В реальности такая культура существует не вместо, а вместе с обычным социумом, поэтому она называется «фэндомом», «тусовкой» или другими терминами, означающими ее обособленность (и мы вернулись к «веселой ватаге» Робина Гуда). В нее приходят и, как правило, уходят спустя несколько лет. Различие между юношами и девушками там минимально, женских функций в тусовке нет, как, впрочем, и специфически мужских тоже. «Доброй матерью-природой», которая должна все давать «дикарю», для хиппи служило все то же отвергнутое ими «цивильное» общество: грабеж в стиле Робина Гуда хиппи заменили попрошайничеством. (Толкинисты, в отличие от хиппи, никогда не порывали с «цивильным» обществом, поэтому вопрос добывания средств к существованию у каждого из толкинистов решается индивидуально.) Можно долго анализировать субкультуру хиппи в свете Руссо и найти огромное количество совпадений, однако наша речь не о хиппи, а о Толкине и толкинистах.
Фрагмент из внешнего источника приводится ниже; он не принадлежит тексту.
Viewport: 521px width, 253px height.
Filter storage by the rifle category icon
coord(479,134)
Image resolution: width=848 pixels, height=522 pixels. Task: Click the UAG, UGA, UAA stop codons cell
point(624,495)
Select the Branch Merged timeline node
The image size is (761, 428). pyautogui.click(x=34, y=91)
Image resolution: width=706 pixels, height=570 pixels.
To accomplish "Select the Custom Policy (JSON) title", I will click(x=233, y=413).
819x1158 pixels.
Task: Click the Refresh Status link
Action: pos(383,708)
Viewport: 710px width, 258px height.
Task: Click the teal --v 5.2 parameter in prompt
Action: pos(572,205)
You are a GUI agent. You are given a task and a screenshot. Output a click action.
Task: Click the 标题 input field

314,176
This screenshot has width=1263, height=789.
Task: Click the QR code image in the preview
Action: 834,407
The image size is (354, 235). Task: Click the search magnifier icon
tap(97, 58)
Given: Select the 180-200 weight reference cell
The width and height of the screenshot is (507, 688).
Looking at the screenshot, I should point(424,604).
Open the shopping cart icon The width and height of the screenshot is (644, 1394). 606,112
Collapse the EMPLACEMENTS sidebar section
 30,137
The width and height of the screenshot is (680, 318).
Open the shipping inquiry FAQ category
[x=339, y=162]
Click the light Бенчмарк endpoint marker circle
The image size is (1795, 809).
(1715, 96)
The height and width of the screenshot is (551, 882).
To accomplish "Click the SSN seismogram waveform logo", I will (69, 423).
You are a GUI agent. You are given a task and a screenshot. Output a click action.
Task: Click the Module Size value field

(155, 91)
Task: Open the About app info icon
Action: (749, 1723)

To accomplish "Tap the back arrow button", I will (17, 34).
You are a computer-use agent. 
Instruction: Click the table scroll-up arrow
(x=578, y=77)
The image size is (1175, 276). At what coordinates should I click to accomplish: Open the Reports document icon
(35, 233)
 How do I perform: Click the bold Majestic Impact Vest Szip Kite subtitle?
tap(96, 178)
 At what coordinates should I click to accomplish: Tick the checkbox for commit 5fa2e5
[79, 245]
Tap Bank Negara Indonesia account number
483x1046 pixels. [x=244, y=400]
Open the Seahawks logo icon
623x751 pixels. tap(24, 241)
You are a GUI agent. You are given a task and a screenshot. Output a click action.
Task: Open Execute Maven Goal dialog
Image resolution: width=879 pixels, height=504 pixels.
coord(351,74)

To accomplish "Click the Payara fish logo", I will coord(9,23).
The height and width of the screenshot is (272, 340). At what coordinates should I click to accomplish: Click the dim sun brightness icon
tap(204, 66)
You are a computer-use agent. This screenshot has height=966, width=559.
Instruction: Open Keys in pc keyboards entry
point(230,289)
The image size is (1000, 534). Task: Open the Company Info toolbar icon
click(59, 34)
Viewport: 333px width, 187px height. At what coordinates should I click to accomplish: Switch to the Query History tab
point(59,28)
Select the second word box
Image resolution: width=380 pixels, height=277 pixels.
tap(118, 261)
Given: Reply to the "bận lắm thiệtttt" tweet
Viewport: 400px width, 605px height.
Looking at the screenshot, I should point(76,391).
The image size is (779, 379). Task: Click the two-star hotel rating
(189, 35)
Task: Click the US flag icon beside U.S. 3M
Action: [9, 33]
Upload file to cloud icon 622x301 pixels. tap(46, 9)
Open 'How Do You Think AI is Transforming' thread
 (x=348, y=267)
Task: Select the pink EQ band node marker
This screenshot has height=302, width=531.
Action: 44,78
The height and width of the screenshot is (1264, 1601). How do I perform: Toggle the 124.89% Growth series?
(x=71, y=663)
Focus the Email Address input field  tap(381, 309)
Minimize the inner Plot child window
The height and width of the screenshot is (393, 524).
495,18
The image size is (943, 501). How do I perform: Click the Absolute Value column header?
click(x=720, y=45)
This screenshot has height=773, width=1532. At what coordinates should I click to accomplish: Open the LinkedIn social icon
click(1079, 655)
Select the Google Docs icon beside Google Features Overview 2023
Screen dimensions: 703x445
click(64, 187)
Но прежде еще одно историческое воплощение руссоистского идеала. Ранее мы обмолвились, что он старше самого Руссо на века и тысячелетия. Речь идет о «мужском доме», объединении молодых охотников, существовавшем при охотничьем строе. О нем подробнейшим образом пишет Пропп93. Юноши жили в доме в лесу, составляли особое братство, занимались охотой и разбоем, причем допускался и разбой по отношению к собственному племени, они считали себя зверьми и носили специальную одежду, помимо охоты и разбоя, изучали священную традицию племени и исполняли особые ритуалы. Как видим, все это более чем близко к образу «дикаря» у Руссо — он не знал про «мужские дома», но поскольку именно они дали мировой культуре представления о благородном разбойнике, то Руссо интуитивно нащупал их образ довольно верно. Опять-таки он сильно ошибся с наготой, но если мы будем подразумевать «асоциальный внешний вид», то и здесь все сойдется. В «мужской дом» уходили на несколько лет, а затем охотник возвращался в племя, женился и становился обычным членом социума. Собственно, движение хиппи было стихийным возрождением именно этого явления, но в условиях индустриального общества.